Stored items:
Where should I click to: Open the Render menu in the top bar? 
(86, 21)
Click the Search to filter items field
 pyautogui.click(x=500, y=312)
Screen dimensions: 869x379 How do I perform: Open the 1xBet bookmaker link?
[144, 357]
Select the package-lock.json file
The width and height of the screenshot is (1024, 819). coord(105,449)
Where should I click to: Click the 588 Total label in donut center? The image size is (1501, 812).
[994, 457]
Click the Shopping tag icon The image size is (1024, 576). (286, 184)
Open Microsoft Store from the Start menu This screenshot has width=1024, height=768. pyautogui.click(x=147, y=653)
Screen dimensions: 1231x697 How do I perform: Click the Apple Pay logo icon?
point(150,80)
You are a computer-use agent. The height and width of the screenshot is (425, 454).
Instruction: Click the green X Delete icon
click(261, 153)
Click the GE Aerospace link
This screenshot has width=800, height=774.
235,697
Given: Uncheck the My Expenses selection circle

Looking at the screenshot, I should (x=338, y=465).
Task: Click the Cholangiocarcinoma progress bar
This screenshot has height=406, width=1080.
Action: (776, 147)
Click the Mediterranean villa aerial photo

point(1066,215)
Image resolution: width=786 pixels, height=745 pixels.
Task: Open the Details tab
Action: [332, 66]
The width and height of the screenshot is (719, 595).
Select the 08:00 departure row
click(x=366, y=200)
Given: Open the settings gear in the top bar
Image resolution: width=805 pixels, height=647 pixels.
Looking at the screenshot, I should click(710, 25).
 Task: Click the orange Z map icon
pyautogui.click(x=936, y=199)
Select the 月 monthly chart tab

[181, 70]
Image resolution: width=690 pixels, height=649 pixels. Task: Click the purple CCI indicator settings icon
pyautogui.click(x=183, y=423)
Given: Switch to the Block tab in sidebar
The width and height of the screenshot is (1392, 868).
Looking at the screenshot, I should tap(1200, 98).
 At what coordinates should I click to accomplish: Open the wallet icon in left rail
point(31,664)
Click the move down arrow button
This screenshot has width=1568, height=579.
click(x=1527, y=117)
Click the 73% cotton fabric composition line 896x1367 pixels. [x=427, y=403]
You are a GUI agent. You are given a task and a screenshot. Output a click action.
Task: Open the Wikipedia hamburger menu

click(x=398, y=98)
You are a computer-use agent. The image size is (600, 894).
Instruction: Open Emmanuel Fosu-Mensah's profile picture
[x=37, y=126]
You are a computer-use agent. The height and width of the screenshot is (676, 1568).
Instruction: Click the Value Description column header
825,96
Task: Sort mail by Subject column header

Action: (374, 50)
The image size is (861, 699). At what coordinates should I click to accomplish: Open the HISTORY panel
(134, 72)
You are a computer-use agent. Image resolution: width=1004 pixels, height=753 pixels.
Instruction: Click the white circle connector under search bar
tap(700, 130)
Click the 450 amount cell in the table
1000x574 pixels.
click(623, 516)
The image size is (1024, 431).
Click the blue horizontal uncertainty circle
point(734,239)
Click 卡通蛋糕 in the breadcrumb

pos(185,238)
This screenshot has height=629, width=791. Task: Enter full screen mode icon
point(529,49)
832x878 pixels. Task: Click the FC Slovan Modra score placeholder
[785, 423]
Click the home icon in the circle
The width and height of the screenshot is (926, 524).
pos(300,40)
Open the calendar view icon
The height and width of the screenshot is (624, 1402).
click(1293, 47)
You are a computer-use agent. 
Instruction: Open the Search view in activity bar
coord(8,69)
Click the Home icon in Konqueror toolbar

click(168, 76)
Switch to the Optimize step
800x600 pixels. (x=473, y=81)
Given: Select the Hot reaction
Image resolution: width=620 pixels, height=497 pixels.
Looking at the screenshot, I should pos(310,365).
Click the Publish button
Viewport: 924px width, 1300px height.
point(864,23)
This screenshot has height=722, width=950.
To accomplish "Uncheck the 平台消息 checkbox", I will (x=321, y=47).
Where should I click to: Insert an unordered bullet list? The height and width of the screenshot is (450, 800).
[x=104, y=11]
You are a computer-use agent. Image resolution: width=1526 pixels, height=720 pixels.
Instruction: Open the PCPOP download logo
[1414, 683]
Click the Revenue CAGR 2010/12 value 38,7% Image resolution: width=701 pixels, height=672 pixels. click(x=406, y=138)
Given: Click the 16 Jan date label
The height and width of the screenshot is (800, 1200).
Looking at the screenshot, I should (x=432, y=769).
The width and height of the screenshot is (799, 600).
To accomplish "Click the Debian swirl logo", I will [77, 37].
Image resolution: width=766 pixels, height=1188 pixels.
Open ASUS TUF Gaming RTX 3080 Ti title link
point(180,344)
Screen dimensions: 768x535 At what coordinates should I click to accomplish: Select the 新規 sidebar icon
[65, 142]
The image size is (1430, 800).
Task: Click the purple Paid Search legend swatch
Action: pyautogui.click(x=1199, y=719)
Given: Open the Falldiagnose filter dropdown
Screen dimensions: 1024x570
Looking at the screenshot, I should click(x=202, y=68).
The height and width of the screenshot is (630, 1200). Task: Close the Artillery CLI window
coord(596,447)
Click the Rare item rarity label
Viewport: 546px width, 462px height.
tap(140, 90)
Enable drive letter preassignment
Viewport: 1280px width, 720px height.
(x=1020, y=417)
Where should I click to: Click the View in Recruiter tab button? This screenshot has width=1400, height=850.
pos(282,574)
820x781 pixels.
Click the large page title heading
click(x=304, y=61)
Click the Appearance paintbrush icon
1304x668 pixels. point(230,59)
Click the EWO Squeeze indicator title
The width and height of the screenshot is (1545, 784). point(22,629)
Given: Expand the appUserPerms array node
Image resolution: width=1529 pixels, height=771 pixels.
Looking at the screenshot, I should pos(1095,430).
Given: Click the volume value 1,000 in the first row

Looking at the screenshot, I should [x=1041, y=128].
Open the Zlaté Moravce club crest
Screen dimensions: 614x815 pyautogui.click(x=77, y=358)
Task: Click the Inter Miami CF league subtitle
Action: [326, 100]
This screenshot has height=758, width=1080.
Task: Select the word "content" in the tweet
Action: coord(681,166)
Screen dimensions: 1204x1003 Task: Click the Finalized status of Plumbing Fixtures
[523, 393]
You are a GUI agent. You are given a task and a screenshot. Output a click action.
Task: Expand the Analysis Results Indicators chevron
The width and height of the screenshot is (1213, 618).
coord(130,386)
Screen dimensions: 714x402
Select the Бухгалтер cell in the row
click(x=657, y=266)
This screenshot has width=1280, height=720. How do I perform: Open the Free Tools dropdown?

__ACTIVITY__:
If a line in the records above has the word "agent", copy it.

__SOLUTION__:
You are a computer-use agent. The height and width of the screenshot is (425, 454).
You are a GUI agent. You are given a task and a screenshot. Output a click action.
You are a computer-use agent. The image size is (600, 894).
You are a computer-use agent. The height and width of the screenshot is (676, 1568).
You are a computer-use agent. Image resolution: width=1004 pixels, height=753 pixels.
You are a computer-use agent. 
You are a computer-use agent. Image resolution: width=1526 pixels, height=720 pixels.
You are a GUI agent. You are given a task and a screenshot. Output a click action.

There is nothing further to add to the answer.